WHAT IS NEEDED:
Continue the forum post arguing that one cannot choose to believe in God, picking up right after its final sentence.

--- DOCUMENT EXCERPT ---

This is a FALLACY. It's a classic Appeal to Ignorance and I'm surprised to see you make that kind of blunder in a debate. It's not logical.
Plotinus said, "Then the problem becomes: I can't "believe" in something (in your sense) if I don't think that that thing exists. But I can't simply decide to think that something exists. That's not within my power. Is it within yours? If so, can you give us a demonstration?"
This is an appeal to ignorance. Plotinus can't believe in something so he thinks it isn't true. It's the very definition of an appeal to ignorance.
It's
Fallacy Man! But the problem with just shouting "fallacy" at people is that it doesn't show
why what they're saying is a fallacy, if at all. It's not a very constructive approach.
I'm not making any appeal to ignorance here. The appeal to ignorance is when you argue "We don't know whether X is true or not, so it is (or it isn't)." I've not said that here. Indeed we've already seen examples of this fallacy, if you wish to call it that, in this very thread.
The video Unicorny posted, back when this thread was young and so were we, argues that because we don't know whether or not the physical constants necessarily have the values they have, we might as well assume that they don't. And Unicorny himself did the same thing
when he argued that since we don't know whether or not all the possible values they might have taken are equally probable, we might as well assume that they are. Now I've not argued like this at all here.
In fact it looks like you haven't understood what I'm actually arguing for here. I'm not arguing for the non-existence of God. I'm certainly not arguing "We don't know whether God exists, so he doesn't." What I'm arguing against is your original statement:
Let's presume that it could be definitely proven that God exists because the mechanism for the creation of the Universe meant that only a Deity could create something from nothing. Then this would evaporate the notion of choosing to believe in God. If we cannot freely choose to believe in God, then our relationship is as meaningless as one who is forced by circumstances to be married to another. That's a form of Rape, or at least subjugation, and hence by definition such intellectual arguments persuade not one single soul in the final analysis.
I dispute that it's possible to "choose to believe" in God in the first place. This has nothing to do with whether God actually exists or not.

--- MATERIAL ---

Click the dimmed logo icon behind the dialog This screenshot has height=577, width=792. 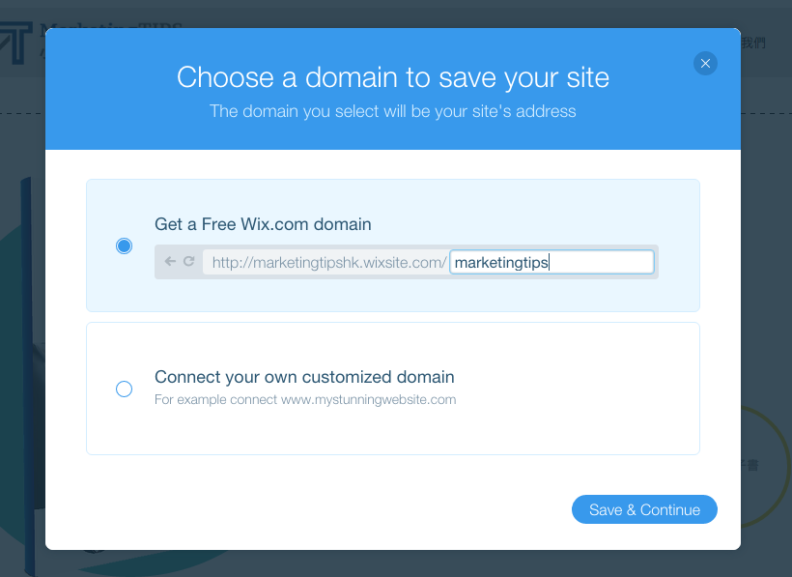(17, 43)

---

TASK RESPONSE:
Now evidently I failed to express myself clearly enough before. Let me try again, this time avoiding both the terms "belief" and "faith" and their cognates, to avoid misunderstanding:
(1) It's not possible to choose to put your trust in something if it seems to you that that thing doesn't exist.
(2) Whether or not you think that a given thing exists is not within your control.
(3) If a potential action is not within your control, you can't choose to do it.
(4) It seems to me that God doesn't exist.
(5) I can't choose to think that God exists (from (2), (3), and (4)).
(6) It's not possible for me to choose to put my trust in God (from (1) and (5)).
Now this is, I think, a valid argument. If the premises (1) - (4) are true then the conclusion (6) must be true too. Are the premises true?
(1) seems to me to be true. The aforementioned brother is an example. I don't think that I have a brother; it's therefore impossible for me to choose to trust my brother. This is so even if in fact I
do have a brother, unknown to me.
Now I can think of cases where one might rationally act as if trusting someone whom one isn't sure exists. Suppose I fall into a canal during the night. The bank is dark and I can't see whether anyone is there to throw me a lifebelt. In fact I think there probably isn't anyone there, since I didn't see or hear anyone while walking, and it's the middle of the night when few people are likely to be out.
In that situation I would still shout for help, even though I think there probably isn't anyone there to answer. It would be rational to do so because there
might be someone there and it costs me nothing to try. But even so, I don't think one could plausibly say I'm
trusting in the person who might or might not be there. On the contrary, I'm not trusting in them, because I think they probably won't answer, because I think they probably don't exist. I'm just taking the chance that I might be wrong.
That's the closest thing I can think of to a counter-example to (1). So (1) seems to me to be true and to be borne out by experience.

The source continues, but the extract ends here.